Picture taken by the solar-powered orbiter’s JunoCam but not obtained engineering data are being evaluated again. The JunoCam imager aboard NASA’s Juno spacecraft did not acquire all planned images during the orbiter’s most recent flyby of Jupiter on Jan. 22. On Juno’s most recent flyby on Jan. 22 of Jupiter, NASA’s Juno spacecraft didn’t forward all the images that were captured. It is just as similar to the past months’ flyby. Just like one that NASA’s team faces on its previous flyby of the gas giant last month when the team saw the irregular rise in temperature after the camera was on in preparation for the flyby.

Is this the first time JunoCam faces an irregular rise in temperature?

Compared to the past month’s flyby this issue lasts longer. During December close pass the issue only remains for about 36 minutes. However, on this occasion, the issue persisted for about about 23 hours. This leaves the first 214 JunoCam images unusable during the flyby. The issue was all set after some time. Once the issue that was causing the rise in temperature was set the remaining 44 images were obtained with good quality and were usable.

Is this issue still bothering Juno?

During JunoCam’s 47th and 48th recent flybys of the mission, the team is evaluating the engineering data acquired. The mission team is also up to analyze the root cause of the anomaly and migration strategies. JunoCam will remain powered on for the time being and the camera continues to operate in its nominal state. For the time being the JunoCam will remain turned on and will continue to operate in a nominal state.

Designed to capture images of the gas giant cloud tops the JunoCam is a color, visible-light camera. The JunoCam imager aboard NASA’s Juno spacecraft for purposes of public engagement. But now after its progress, it has also proven to be significant for scientific investigations. Designed to operate in Jupiter’s high-energy particle conditions The camera has at least seven orbits but has survived far longer. Lastly, the Juno spacecraft will make its 49th flyby of Jupiter on March 1.


Published by: Sky Headlines

Europe is about to embark on one of its largest-scale space missions to examine Jupiter’s icy moons.
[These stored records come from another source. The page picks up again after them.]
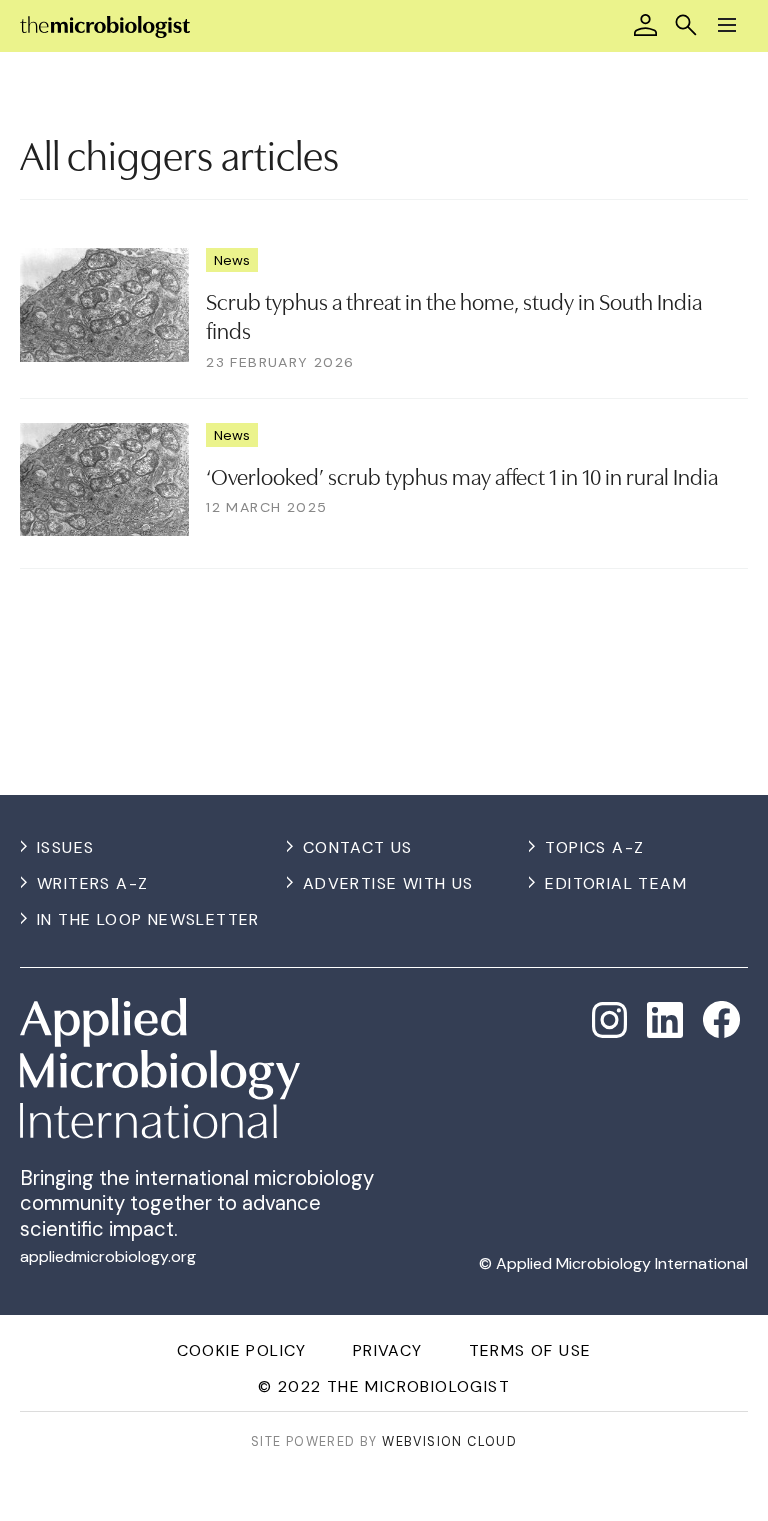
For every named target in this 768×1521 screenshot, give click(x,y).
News (232, 260)
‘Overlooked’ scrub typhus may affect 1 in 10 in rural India (462, 475)
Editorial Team (616, 883)
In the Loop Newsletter (148, 919)
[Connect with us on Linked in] (665, 1020)
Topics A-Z (594, 847)
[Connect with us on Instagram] (610, 1020)
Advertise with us (388, 883)
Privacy (388, 1350)
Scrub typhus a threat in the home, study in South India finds (454, 314)
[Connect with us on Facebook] (721, 1019)
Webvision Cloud (449, 1441)
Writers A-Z (92, 883)
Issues (65, 847)
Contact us (358, 847)
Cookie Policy (242, 1350)
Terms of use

After being put through its final testing in Toulouse, France, the Juice satellite will be transported to its launch site in South America and take off in April. The six-ton spacecraft will make quick flybys of Callisto, Ganymede, and Europa and use special instruments to check for signs of habitability. Although the Jovian system is located far from the sun, it gets enough energy from Jupiter that liquid water could be pooled beneath its surface; an element necessary for life. It is an 8.5-year journey of about 6.6 billion km.
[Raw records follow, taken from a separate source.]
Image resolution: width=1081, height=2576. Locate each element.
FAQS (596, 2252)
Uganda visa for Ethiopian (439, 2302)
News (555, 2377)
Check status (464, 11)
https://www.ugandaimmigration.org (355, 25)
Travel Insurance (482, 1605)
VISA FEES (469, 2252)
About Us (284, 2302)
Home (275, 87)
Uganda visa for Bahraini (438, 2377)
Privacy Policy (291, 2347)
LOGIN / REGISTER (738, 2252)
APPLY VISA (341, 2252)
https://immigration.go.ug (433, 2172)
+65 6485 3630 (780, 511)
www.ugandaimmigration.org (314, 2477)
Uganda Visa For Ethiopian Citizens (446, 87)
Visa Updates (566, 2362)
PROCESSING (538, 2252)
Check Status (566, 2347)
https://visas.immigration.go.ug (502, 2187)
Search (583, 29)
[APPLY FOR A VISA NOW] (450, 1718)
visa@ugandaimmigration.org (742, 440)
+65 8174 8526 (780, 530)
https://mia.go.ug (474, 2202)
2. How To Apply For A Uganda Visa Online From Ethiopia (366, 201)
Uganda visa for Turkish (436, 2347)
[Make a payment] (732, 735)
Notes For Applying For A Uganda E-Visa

The European Space Agency (ESA) team behind this project gathered this week and gave the ‘go for launch’ command. Airbus, who spearheaded the construction of Juice for a cost of €1.6bn (£1.4bn; $1.7bn), also has drawn expertise and components from across Europe. Special radar will search inside Jupiter’s icy moons; and create 3D maps of their surfaces. Moreover, magnetometers will discover their electrically charged environments; and sensors that capture particles orbiting there.

The goal of the “Juice” mission is not to search for signs of life. Instead, it aims to determine if future missions can examine the signs of life in more detail. This may include sending a lander to drill into Mars’ crust to search for trapped liquid water. This ambitious goal might become a reality by the end of the century. Working with outer space requires one to be patient!
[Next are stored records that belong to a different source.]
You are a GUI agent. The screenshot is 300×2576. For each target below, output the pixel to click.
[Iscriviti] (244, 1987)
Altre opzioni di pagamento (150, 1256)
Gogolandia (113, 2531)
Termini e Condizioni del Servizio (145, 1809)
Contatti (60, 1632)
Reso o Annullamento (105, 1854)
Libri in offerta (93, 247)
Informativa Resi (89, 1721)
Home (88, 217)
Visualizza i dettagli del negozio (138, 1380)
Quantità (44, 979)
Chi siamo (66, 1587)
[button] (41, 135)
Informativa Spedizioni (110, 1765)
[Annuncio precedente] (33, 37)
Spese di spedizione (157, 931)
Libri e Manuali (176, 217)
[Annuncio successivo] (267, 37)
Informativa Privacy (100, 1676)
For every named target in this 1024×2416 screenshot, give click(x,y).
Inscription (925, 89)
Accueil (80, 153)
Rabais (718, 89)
What do experts say about Jupiter’s icy moons?

A thermal architect Séverine Deschamps said: “We have two big vaults inside the spacecraft to protect the computers from radiation and to maintain them through a network of pipes at the same level of temperature,” Moreover, he said: “The same is true for the propulsion system. Its operation has to be maintained around the 20C, quite warm, to get a good level of performance when firing.”

“In the case of Europa, it’s thought there’s a deep ocean, maybe 100km deep, underneath its ice crust,” Moreover, on BBC News Prof Emma Bunce from Leicester University, UK said about Europe’s mission to Jupiter’s icy moons: “That depth of the ocean is 10 times that of the deepest ocean on Earth, and the ocean is in contact, we think, with a rocky floor. So that provides a scenario where there is mixing and some interesting chemistry,”.

Juice arrives at Jupiter at that time, scheduled for July 2031. After making 35 flybys of each of the three moons, it will eventually make a permanent home near Ganymede in late 2034.

Hopefully, a lot of mysteries will be uncovered about Jupiter’s icy moons from this mission.